Now that we’ve established the core foundations of our application—schemas, parsers, and data-to-text summaries—it’s time to persist data. In a real-world assistant, orders and conversations shouldn’t disappear when the server restarts. They need to be stored reliably so they can be retrieved, analyzed, or continued later.

To achieve this, we’ll use MongoDB as our database and the NestJS Mongoose integration to manage data models and collections.

Connecting MongoDB to a NestJS Application

In NestJS, the AppModule is the root module of the application. This is where global dependencies—such as database connections—are configured.

@Module({
  imports: [
    MongooseModule.forRoot(process.env.MONGO_URI),
    ChatsModule,
  ],
  controllers: [AppController],
  providers: [AppService],
})
export class AppModule {}

What’s happening here?

  • MongooseModule.forRoot(...) establishes a global MongoDB connection.

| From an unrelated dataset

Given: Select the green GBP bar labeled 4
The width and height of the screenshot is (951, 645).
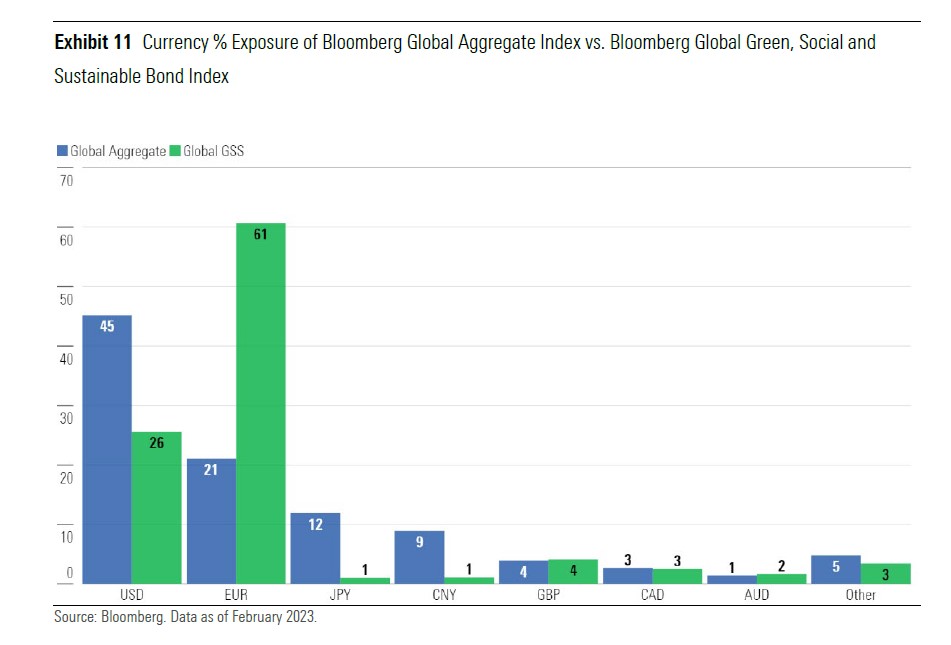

  • The connection string is read from an environment variable (MONGO_URI), which is the recommended practice for security.

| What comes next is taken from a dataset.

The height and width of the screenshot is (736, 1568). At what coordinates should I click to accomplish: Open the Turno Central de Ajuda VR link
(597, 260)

  • Once configured, this connection becomes available throughout the entire application.

  • ChatsModule is imported so it can access the database connection and register its own schemas.

This setup ensures that every feature module can safely interact with MongoDB without creating multiple connections.

Defining an Order Schema with Mongoose

NestJS uses decorators to define MongoDB schemas in a clean, class-based way. Each class represents a MongoDB document, and each property becomes a field in the collection.

@Schema()
export class Order {
  @Prop({ required: true })
  drink: string;

  @Prop({ default: null })
  size: string;

  @Prop({ default: null })
  milk: string;

  @Prop({ default: null })
  syrup: string;

  @Prop({ default: null })
  sweeter: string;

  @Prop({ default: null })
  toppings: string;

  @Prop({ default: 1 })
  quantity: number;
}

Why this approach?

  • Each @Prop() decorator maps directly to a MongoDB field.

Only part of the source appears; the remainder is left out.